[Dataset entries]
=-=-=
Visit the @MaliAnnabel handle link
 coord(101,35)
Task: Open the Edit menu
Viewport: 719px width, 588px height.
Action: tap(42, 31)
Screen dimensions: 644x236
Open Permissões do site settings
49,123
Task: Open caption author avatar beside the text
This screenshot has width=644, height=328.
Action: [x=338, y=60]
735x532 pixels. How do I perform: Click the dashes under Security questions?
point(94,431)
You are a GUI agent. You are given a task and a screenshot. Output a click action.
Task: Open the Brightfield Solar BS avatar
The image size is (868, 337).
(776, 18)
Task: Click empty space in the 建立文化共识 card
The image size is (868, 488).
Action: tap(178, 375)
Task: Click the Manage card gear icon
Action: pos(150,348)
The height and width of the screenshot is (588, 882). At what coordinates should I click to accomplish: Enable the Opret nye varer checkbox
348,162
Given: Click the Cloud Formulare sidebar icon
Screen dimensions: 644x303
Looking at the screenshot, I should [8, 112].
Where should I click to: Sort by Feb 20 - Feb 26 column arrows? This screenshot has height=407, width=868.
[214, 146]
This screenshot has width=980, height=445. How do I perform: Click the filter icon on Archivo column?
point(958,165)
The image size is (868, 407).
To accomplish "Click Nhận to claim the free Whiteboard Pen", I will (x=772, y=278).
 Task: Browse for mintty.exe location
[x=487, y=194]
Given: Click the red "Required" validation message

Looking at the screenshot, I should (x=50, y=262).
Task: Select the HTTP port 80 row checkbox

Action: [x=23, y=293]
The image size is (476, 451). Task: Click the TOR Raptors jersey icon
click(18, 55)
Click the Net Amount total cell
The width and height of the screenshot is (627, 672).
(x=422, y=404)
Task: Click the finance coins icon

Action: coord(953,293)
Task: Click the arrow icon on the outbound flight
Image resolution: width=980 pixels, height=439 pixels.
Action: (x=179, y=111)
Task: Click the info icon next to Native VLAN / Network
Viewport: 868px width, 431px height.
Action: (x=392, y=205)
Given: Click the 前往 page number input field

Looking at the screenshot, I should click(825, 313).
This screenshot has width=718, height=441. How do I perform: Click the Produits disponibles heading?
=-=-=
- **Exercise goal**:
Print the records above in full, exactly.

- **Task solution**:
Visit the @MaliAnnabel handle link
 coord(101,35)
Task: Open the Edit menu
Viewport: 719px width, 588px height.
Action: tap(42, 31)
Screen dimensions: 644x236
Open Permissões do site settings
49,123
Task: Open caption author avatar beside the text
This screenshot has width=644, height=328.
Action: [x=338, y=60]
735x532 pixels. How do I perform: Click the dashes under Security questions?
point(94,431)
You are a GUI agent. You are given a task and a screenshot. Output a click action.
Task: Open the Brightfield Solar BS avatar
The image size is (868, 337).
(776, 18)
Task: Click empty space in the 建立文化共识 card
The image size is (868, 488).
Action: tap(178, 375)
Task: Click the Manage card gear icon
Action: pos(150,348)
The height and width of the screenshot is (588, 882). At what coordinates should I click to accomplish: Enable the Opret nye varer checkbox
348,162
Given: Click the Cloud Formulare sidebar icon
Screen dimensions: 644x303
Looking at the screenshot, I should [8, 112].
Where should I click to: Sort by Feb 20 - Feb 26 column arrows? This screenshot has height=407, width=868.
[214, 146]
This screenshot has width=980, height=445. How do I perform: Click the filter icon on Archivo column?
point(958,165)
The image size is (868, 407).
To accomplish "Click Nhận to claim the free Whiteboard Pen", I will (x=772, y=278).
 Task: Browse for mintty.exe location
[x=487, y=194]
Given: Click the red "Required" validation message

Looking at the screenshot, I should (x=50, y=262).
Task: Select the HTTP port 80 row checkbox

Action: [x=23, y=293]
The image size is (476, 451). Task: Click the TOR Raptors jersey icon
click(18, 55)
Click the Net Amount total cell
The width and height of the screenshot is (627, 672).
(x=422, y=404)
Task: Click the finance coins icon

Action: coord(953,293)
Task: Click the arrow icon on the outbound flight
Image resolution: width=980 pixels, height=439 pixels.
Action: (x=179, y=111)
Task: Click the info icon next to Native VLAN / Network
Viewport: 868px width, 431px height.
Action: (x=392, y=205)
Given: Click the 前往 page number input field

Looking at the screenshot, I should click(825, 313).
This screenshot has width=718, height=441. How do I perform: Click the Produits disponibles heading?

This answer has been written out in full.